Work task
Using the records below, find every line that includes "плёнка" and copy it.

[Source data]

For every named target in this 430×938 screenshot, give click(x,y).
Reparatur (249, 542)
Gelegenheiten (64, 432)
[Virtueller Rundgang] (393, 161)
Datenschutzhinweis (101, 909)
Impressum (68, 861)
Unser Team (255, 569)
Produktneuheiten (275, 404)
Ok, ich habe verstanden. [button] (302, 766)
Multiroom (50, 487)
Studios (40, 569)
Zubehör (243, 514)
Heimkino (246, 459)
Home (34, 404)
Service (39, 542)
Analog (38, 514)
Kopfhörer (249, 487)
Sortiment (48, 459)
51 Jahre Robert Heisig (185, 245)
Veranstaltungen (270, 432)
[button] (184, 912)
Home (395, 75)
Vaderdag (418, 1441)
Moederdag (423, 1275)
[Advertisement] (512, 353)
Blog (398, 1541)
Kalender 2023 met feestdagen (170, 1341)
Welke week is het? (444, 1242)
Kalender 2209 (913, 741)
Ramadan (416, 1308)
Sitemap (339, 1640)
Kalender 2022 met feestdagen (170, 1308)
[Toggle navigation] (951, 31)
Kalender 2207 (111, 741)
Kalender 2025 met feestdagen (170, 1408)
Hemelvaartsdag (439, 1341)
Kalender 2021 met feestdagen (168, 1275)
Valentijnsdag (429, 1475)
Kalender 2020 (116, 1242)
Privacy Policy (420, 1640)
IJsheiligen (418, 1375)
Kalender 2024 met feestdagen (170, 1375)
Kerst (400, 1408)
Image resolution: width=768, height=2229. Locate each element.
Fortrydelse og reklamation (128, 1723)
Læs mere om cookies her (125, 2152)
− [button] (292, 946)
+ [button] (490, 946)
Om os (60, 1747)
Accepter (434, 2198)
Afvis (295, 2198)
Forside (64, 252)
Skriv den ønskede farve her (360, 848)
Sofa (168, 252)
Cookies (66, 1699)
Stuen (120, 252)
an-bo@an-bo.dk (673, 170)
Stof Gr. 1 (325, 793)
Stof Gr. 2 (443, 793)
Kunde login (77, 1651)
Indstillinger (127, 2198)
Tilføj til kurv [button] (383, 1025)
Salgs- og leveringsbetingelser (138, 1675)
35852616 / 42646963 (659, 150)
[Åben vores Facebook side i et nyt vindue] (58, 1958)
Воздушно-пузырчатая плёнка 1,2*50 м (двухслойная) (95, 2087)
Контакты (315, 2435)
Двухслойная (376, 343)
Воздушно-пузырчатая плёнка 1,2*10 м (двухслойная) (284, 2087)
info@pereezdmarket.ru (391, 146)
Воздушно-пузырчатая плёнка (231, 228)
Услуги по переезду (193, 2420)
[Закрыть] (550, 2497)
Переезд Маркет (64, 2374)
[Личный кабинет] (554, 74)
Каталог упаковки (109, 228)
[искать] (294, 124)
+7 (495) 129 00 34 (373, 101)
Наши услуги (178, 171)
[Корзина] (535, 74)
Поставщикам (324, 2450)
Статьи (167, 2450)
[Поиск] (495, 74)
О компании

Task result
Воздушно-пузырчатая плёнка 1,2*50 м (двухслойная) (95, 2087)
Воздушно-пузырчатая плёнка 1,2*10 м (двухслойная) (284, 2087)
Воздушно-пузырчатая плёнка (231, 228)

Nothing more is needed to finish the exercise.